> **Exercício proposto 1**:
Atualize o trecho do texto sobre a saudade que começa em "De vez em quando" e termina em "dor e alegria.", trocando "coração" por "peito".
> **Exercício proposto 2**:
No texto sobre a saudade, por que quem narra achava que estava preparada pra dor e pra alegria? Responda em até três frases.

+++ Texto de origem +++

De vez em quando eu acho que
aprendi a controlar a saudade.
Depois de evitar, de negar que sente,
de ignorar, de achar que ela vai te destruir, de achar que é ela quem te dá
vida, depois de ter absoluta certeza de que ela nunca vai passar a gente
aprende que tem algumas datas, alguns acontecimentos, alguns encontros que vão
trazer consigo toda a saudade do mundo. Aprende que na maior parte do tempo a
saudade fica quietinha num cantinho do nosso coração; às vezes ela dá uma
acordada – quando vem uma música, uma lembrança solta, uma foto – se espalha um
pouco, mas volta logo pro seu lugar cativo. E em algumas datas ela vai ganhar força
e tomar nosso coração e depois todo o nosso corpo e vestidos de saudade a gente
vai carregar um misto único de dor e alegria.
Ás vezes a dor é infinitamente
maior e a ausência é sentida na pele, em cada pedacinho do corpo. Outras vezes,
a alegria e a lembrança dos bons momentos nos abraçam e a sensação de conforto
parece nos embalar. E eu sei que em algumas datas ela sempre aparece e por isso
achava que estava preparada pra um e pra outro, nos dias marcados que acostumei
a esperar a saudade chegar.

+++ Dados fornecidos +++

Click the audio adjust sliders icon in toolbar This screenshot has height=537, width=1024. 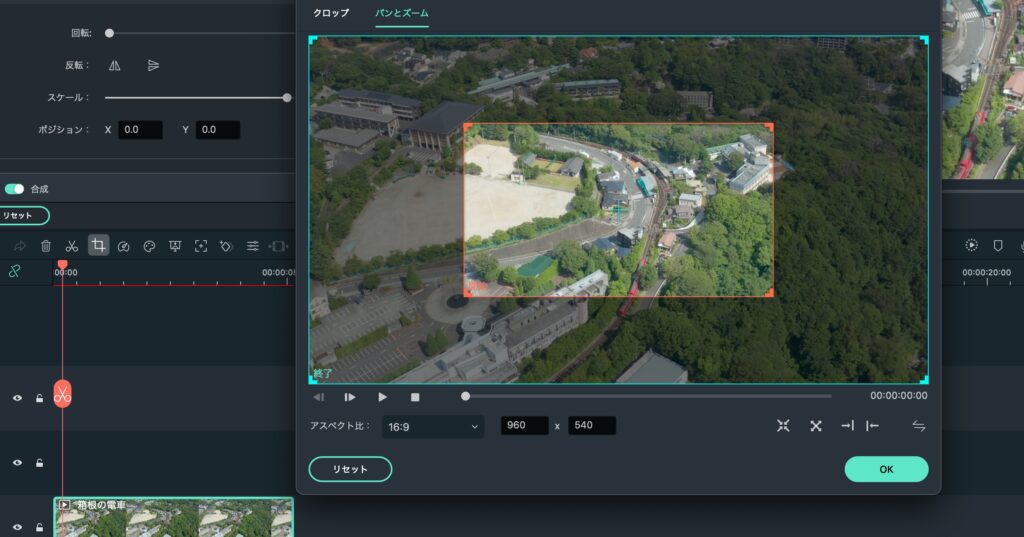(x=253, y=246)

+++

> **Resposta do exercício 1**:
De vez em quando eu acho que
aprendi a controlar a saudade.
Depois de evitar, de negar que sente,
de ignorar, de achar que ela vai te destruir, de achar que é ela quem te dá
vida, depois de ter absoluta certeza de que ela nunca vai passar a gente
aprende que tem algumas datas, alguns acontecimentos, alguns encontros que vão
trazer consigo toda a saudade do mundo. Aprende que na maior parte do tempo a
saudade fica quietinha num cantinho do nosso peito; às vezes ela dá uma
acordada – quando vem uma música, uma lembrança solta, uma foto – se espalha um
pouco, mas volta logo pro seu lugar cativo. E em algumas datas ela vai ganhar força
e tomar nosso peito e depois todo o nosso corpo e vestidos de saudade a gente
vai carregar um misto único de dor e alegria.

> **Resposta do exercício 2**:
Porque sabia que, em algumas datas, a saudade sempre aparece. Por isso, nos dias marcados, já tinha se acostumado a esperar a chegada dela.